As a further improvement, the side of the rubber ring facing the absorption tube is a guide structure, and the guide structure is provided with an inner wall surface which tapers from outside to inside.

As a further improvement, the absorption pipe rack further comprises sliding seats arranged on two opposite sides of the first positioning plate, the sliding seats are correspondingly arranged with two rubber rings of the customized rubber ring group, the rubber rings are arranged on the sliding seats, and each sliding seat can slide to the rubber rings towards the direction close to the first positioning plate to be sleeved with the air inlet pipe or the air outlet pipe of the absorption pipe.
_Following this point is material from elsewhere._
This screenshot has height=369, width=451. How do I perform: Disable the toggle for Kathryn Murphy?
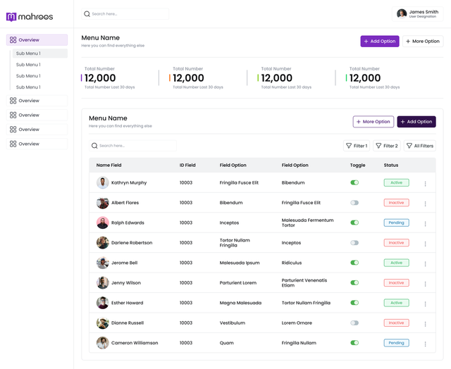click(x=354, y=182)
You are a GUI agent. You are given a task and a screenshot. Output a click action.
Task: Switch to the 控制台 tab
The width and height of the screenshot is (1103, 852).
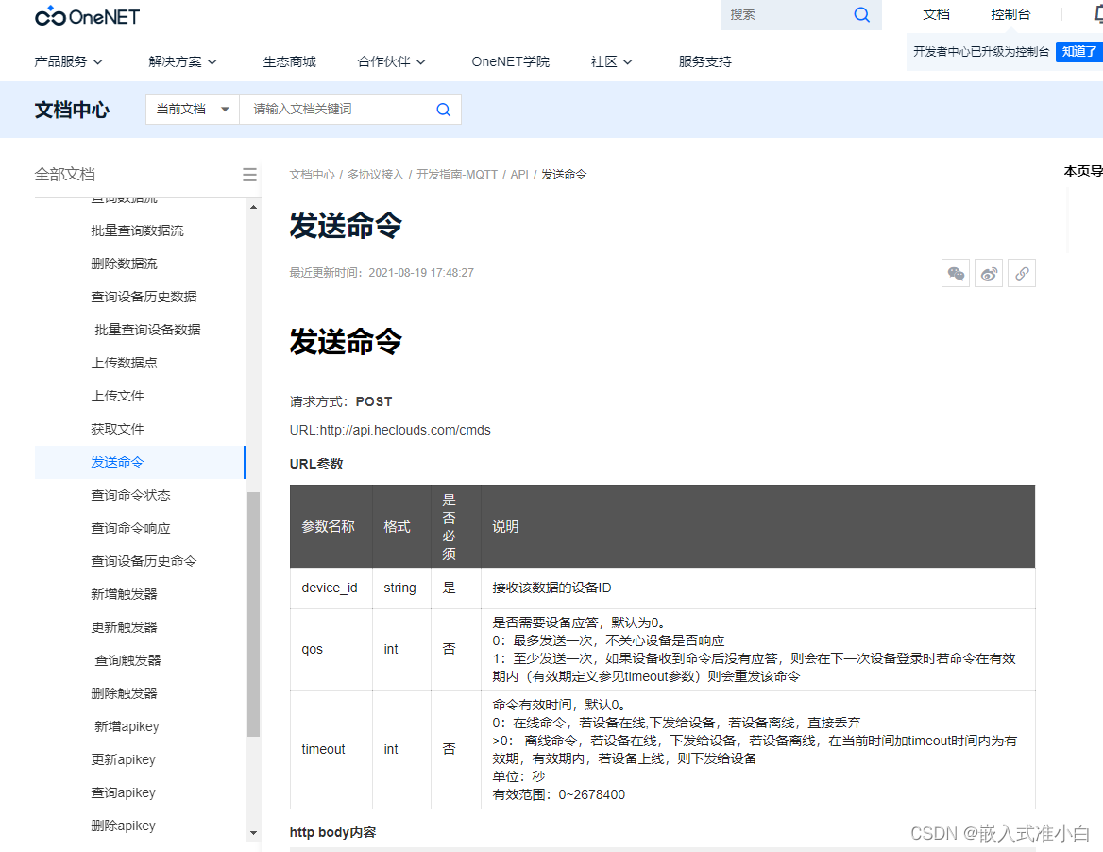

As a further improvement, the absorption pipe rack further comprises a sliding rod arranged below the first positioning plate, and the sliding seat is provided with a sliding hole penetrating through the sliding rod in a sliding manner.
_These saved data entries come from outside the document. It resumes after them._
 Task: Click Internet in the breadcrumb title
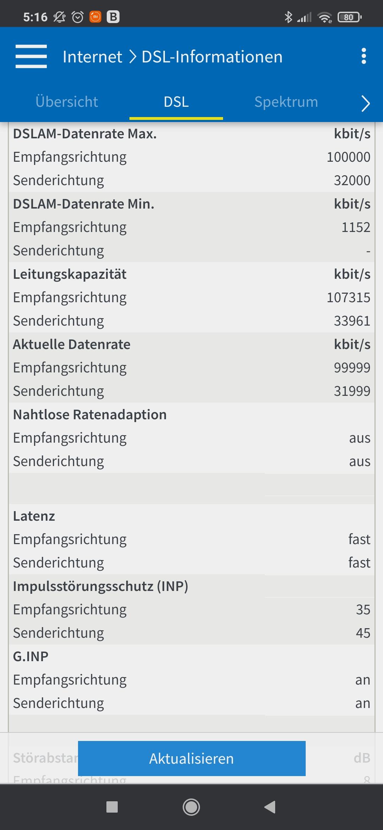93,57
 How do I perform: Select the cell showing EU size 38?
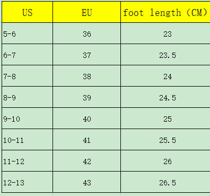87,76
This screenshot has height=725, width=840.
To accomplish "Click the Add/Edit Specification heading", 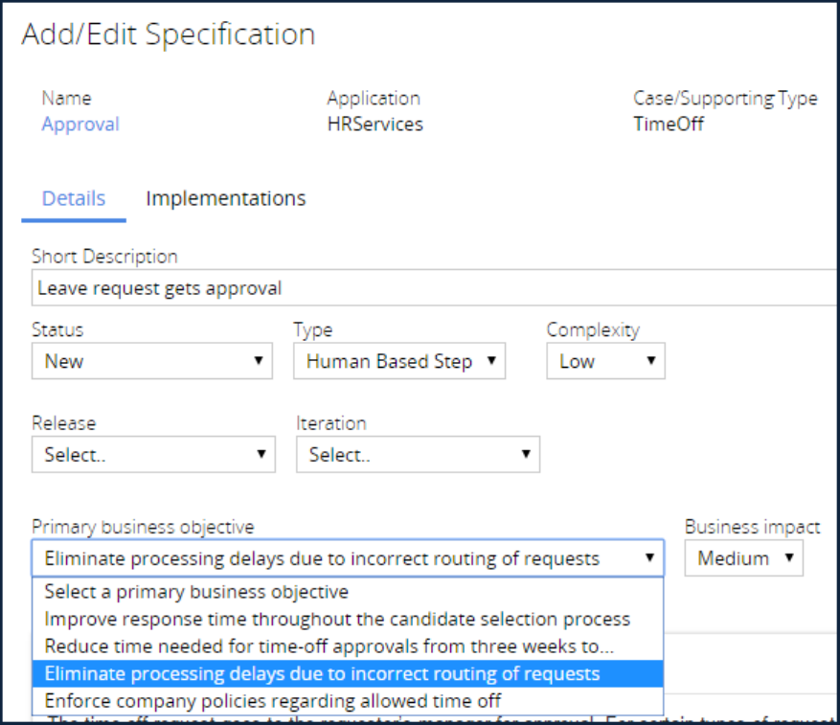I will coord(169,34).
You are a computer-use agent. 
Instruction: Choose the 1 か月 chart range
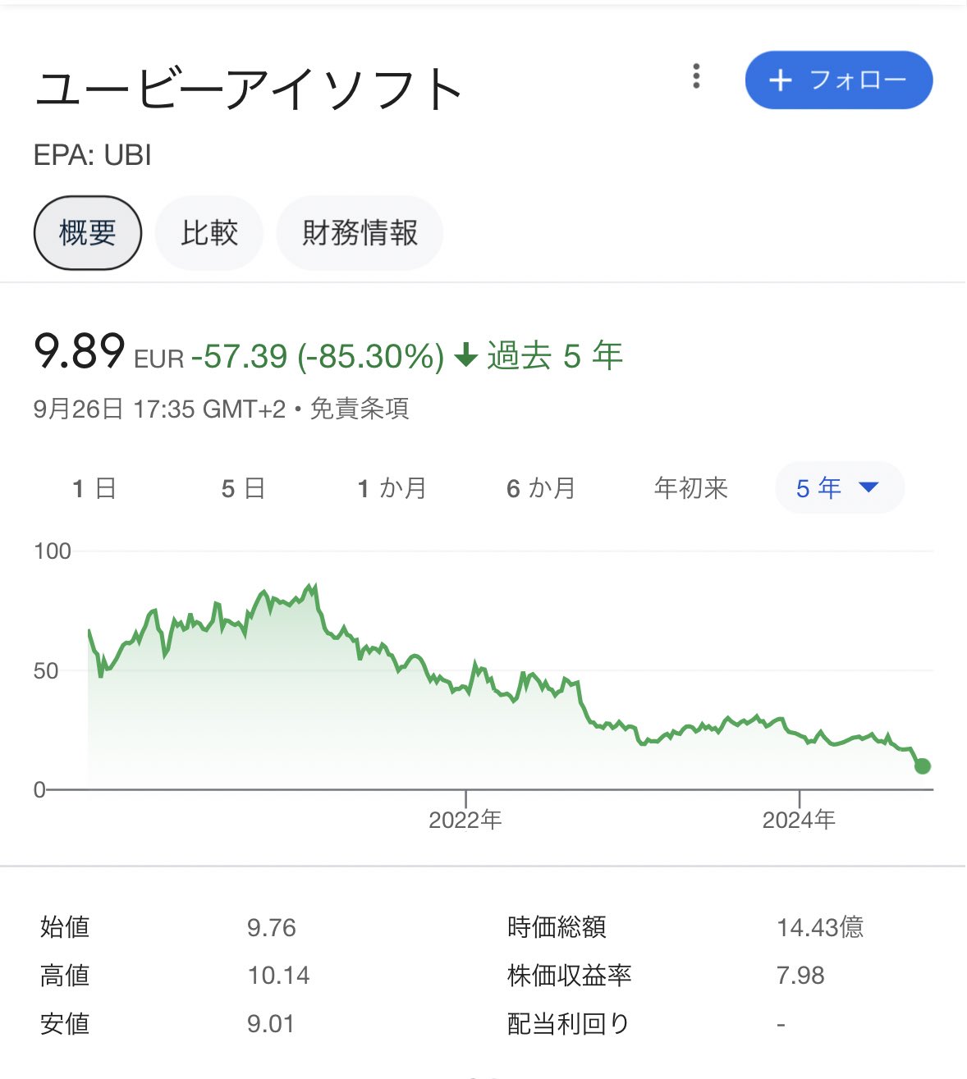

As a further improvement, the central axes of the plurality of hole-shaped connecting pieces are staggered up and down.

As a further improvement, the multifunctional module comprises a rotating motor, a first driving roller, a second driving roller and a driving belt sleeved between the first driving roller and the second driving roller; the opposite ends of the absorption pipe rack are provided with rotating shafts which are in rotating fit with the hinging seats, the rotating motor is arranged on the delivery seat, an output shaft of the rotating motor is fixedly connected with the rotating center of the first driving roller, and the second driving roller is fixedly connected to the peripheral side of the rotating roller.

The beneficial effects of the utility model are as follows:

according to the utility model, the plurality of absorption tubes are fixed on the absorption tube rack, and the absorption tube rack connected to the hinging seat is driven to rotate by the multifunctional rotating module to deflect at a reciprocating angle along the axis direction of the absorption tube rack, so that pure water or a reaction reagent can fully contact with the inner wall of the absorption tube, the automation of cleaning or rinsing the absorption tube is realized, the experimental operation of experimental personnel is simplified, and the labor burden of the experimental personnel is lightened.

Drawings

In order to more clearly illustrate the technical solutions of the embodiments of the present utility model, the drawings that are needed in the embodiments will be briefly described below, it being understood that the following drawings only illustrate some examples of the present utility model and therefore should not be considered as limiting the scope, and other related drawings may be obtained according to these drawings without inventive effort for a person skilled in the art.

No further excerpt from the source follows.